Directions =
- A) Edit the passage on Thai dinosaur fossils from "However, it is" to "infamous Tyrannosuarus rex.", putting "Gondwana" in place of "Gondwanaland".
- B) Continue the passage on dinosaur fossils in Thailand from its last sentence.

Since the 1970s, many fossilized bones of dinosaurs were discovered in Thailand, most of them in the northeastern region, and the significance of these discoveries were acknowledged all over the world. Although this resulted in outbursts of dinosaurmania (short: dinomania), especially in the Northeast where cement dinosaurs were erected in front of town halls and schools and in public and private gardens (where they soon outnumbered the exotic zebras and giraffes), the fossil reptiles from Thai soil never stirred Thai nationalism in the way beauty queens or pugilists did. Thai dinomania was fun and coincided with the waves of dinomania that conquered the world following Steven Spielberg’s classic movies Jurassic Park I and II.

Figure 2A. Excavation at Phu Kum Khao (Hill) in Kalasin’s Sahatsakhan District, 1996.

However, it is no exaggeration to state that Thailand has become one of the world’s most important graveyards of dinosaur fossils. Not only belonged many of the Thai dinosaurs to species new to science, they also provided scientists with data that led to new insights on continental drift over the past 200 million years, e.g. the time span during which parts of Gondwanaland broke off, drifted away, and at last collided and fused with the supercontinent Laurasia. Moreover, some of the fossils are truly amazing, such as the in 1995 unearthed Siamotyrannus isanensis, believed to be the oldest known relative of the fearsome, infamous Tyrannosuarus rex.
At present (2018), at least five museums in Thailand have exhibitions of the fossilized bones and models of Thai dinosaurs.
Best known sites of the fossil heritage are Phu Wiang in Khon Kaen Province, Phu Kum Khao in Kalasin’s Sahatsakhan District, and a site in Nakhon Ratchasima Province. Nearly all fossilized bones and footprints of the ancient reptiles originated from the Isan, but bones unearthed in Chiang Muan District, are evidence that dinosaurs also roamed the northern province of Phayao.
Dinomania in Thailand peaked in 1996 and 1997, following discoveries in Kalasin Province. E.g., in those years, the Bangkok Post published at least three main articles on dinosaurs within a few months, all focusing on the Thai geologist Varuvudh Suteethorn who was involved with the excavations.

Records supplied =
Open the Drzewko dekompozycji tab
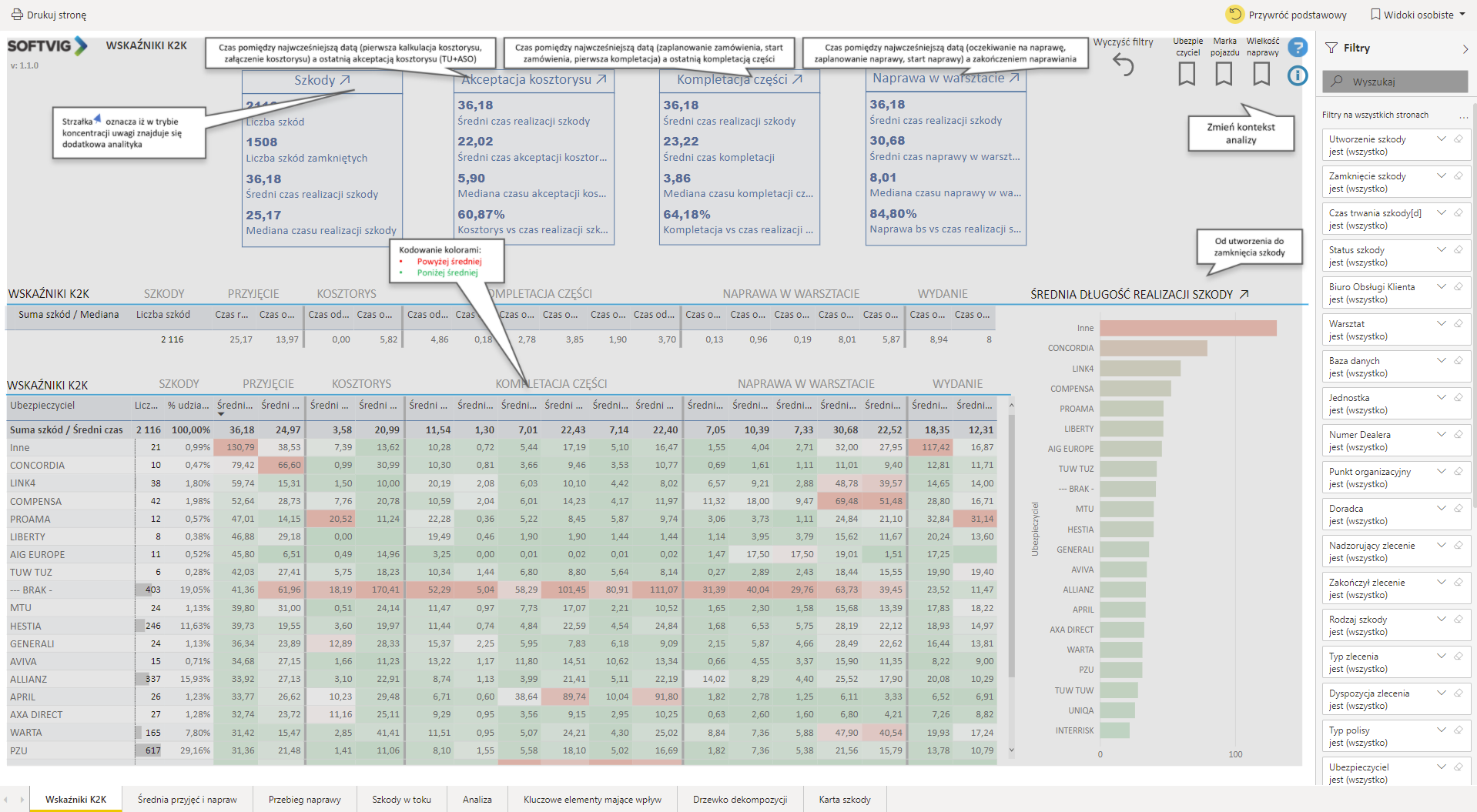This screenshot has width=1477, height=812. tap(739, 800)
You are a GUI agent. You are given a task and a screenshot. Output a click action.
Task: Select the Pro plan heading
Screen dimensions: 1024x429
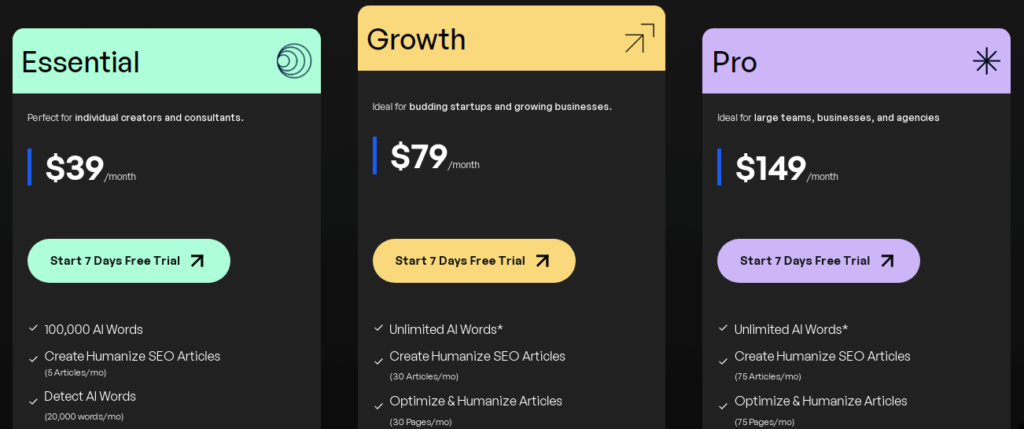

Per-task outputs =
- A)
However, it is no exaggeration to state that Thailand has become one of the world’s most important graveyards of dinosaur fossils. Not only belonged many of the Thai dinosaurs to species new to science, they also provided scientists with data that led to new insights on continental drift over the past 200 million years, e.g. the time span during which parts of Gondwana broke off, drifted away, and at last collided and fused with the supercontinent Laurasia. Moreover, some of the fossils are truly amazing, such as the in 1995 unearthed Siamotyrannus isanensis, believed to be the oldest known relative of the fearsome, infamous Tyrannosuarus rex.

- B)
In 1996 I headed for Kalasin to bring a visit to a little excavation site near a local temple, Wat Sakawan, at the foot of a hill in Sahatsakhan District. Two years earlier, the abbot of the temple had stumbled over a piece of bone while supervising the construction of a road. More than 630 pieces of bone of at least six dinosaurs had been excavated during the following years. The memory of this trip to Sahatsakhan, twenty years ago, is still fresh, as the trip inspired me to write a column about the Thais dinosaurs for the travel section of de Volkskrant, a major Dutch newspaper (later rewritten for my website, see: Dinosauriërs in Kalasin – in Dutch).

Figure 2B. A-B. Reconstructions of Phuwiangosaurus sirindhornae at Phu Kum Khao (Hill) in Kalasin’s Sahatsakhan District. C. View from the hill.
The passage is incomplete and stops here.